Community groups want to make sure that when the city conducts an audit of GW’s enrollment numbers later this year, every student is counted to determine if a 20,000-person enrollment cap is being exceeded.
Tracy Schario, GW’s director of Media Relations, said if an audit determines that GW is over its enrollment cap, it could affect the city’s passage of the new 20-year Campus Plan that outlines development. GW filed the plan with the city in mid-February.
At last week’s Foggy Bottom Advisory Neighborhood Commission meeting, the group that makes zoning recommendations to the city passed a resolution asking the D.C. zoning administrator to instruct the independent auditor who will be determining GW’s head count not to exclude any groups of students in the count.
The current Campus Plan, a legal agreement between GW and Foggy Bottom neighbors, states that “during the 10-year life of the lan, total student enrollment, both full and part-time, may not exceed 20,000 at any one time.”

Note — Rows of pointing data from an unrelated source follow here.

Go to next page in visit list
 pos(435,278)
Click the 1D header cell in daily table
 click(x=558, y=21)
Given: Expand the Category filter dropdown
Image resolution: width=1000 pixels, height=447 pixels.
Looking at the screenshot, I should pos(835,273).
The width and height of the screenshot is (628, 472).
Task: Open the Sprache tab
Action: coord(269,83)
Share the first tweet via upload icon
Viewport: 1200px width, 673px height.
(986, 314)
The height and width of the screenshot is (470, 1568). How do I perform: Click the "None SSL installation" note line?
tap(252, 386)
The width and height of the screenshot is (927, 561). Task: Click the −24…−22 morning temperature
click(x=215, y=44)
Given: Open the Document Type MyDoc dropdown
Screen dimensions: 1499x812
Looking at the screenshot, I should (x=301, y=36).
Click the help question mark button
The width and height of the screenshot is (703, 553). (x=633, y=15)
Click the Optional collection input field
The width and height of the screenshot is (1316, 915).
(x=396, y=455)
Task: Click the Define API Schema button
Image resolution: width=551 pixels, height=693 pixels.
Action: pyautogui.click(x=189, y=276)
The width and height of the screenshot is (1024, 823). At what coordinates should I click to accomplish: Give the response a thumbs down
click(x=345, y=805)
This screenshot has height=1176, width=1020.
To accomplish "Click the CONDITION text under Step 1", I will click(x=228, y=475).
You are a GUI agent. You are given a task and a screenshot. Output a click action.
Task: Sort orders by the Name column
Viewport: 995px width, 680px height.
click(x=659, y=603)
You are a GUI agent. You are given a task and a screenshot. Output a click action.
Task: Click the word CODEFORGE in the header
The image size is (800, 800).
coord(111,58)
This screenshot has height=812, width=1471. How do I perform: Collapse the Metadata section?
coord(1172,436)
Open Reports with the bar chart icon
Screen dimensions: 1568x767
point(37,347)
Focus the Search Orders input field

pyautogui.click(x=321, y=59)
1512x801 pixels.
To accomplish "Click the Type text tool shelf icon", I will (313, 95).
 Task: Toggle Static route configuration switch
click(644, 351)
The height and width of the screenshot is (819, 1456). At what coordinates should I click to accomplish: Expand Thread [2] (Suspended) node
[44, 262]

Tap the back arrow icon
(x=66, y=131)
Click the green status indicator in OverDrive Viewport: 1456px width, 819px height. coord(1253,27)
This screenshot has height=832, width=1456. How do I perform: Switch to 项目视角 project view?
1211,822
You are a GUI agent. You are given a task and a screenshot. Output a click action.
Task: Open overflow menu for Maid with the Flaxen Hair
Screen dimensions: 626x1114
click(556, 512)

According to GW’s Office of Institutional Research, the enrollment at the University for the 2005-2006 academic year is 24,099, a number that includes all undergraduate and graduate students at the Foggy Bottom, Mount Vernon and Virginia campuses, off-campus students and students studying abroad. The number falls to 20,318 when just considering students at the Foggy Bottom and Mount Vernon campuses and students studying abroad.
Schario said the University believes that the cap should only be applied to students living on the Foggy Bottom campus and should exclude other campuses and students abroad because the Campus Plan only pertains to Foggy Bottom. The Mount Vernon Campus has a separate Campus Plan. With those exclusions, GW’s numbers would be well below the 20,000-person cap, she said.
In an interview this week, ANC Chair Vince Micone said that the legal language of the Campus Plan is simple and does not provide for any exclusion of student groups, specifically those on Mount Vernon or abroad. The resolution was passed 3-2 with commissioners Micone, Dorothy Miller and Michael Thomas for it and Anne Savage and James Morris dissenting. Longtime commissioner David Lehrman was absent.
“To include in this distance learning students, to include students who have matriculated at various programs in Virginia, to include students from Mount Vernon, it seems to me to be to try and set up a trick bag, a trap, to try and create a situation in which the University cannot be in compliance,” University President Stephen Joel Trachtenberg said.
Micone disagreed and said that the community has a valid concern with enrollment and GW’s fulfilling the stipulations in the plan.
“Mount Vernon students go to class in Foggy Bottom. Even though they may be residing in another part of the city they still have an impact on the area,” Micone said.
Late last month the Foggy Bottom Association, another resident group, sent a letter to the zoning administrator stating that GW was not in compliance with the enrollment cap provision of the Campus Plan and asked for action to be taken.
Micone said that he believes the audit will begin to take place next month. Schario said she is not aware that a timeline has been set but she hopes to see the audit completed by June. D.C. Zoning Administrator Bill Crews did not return calls from The Hatchet this week.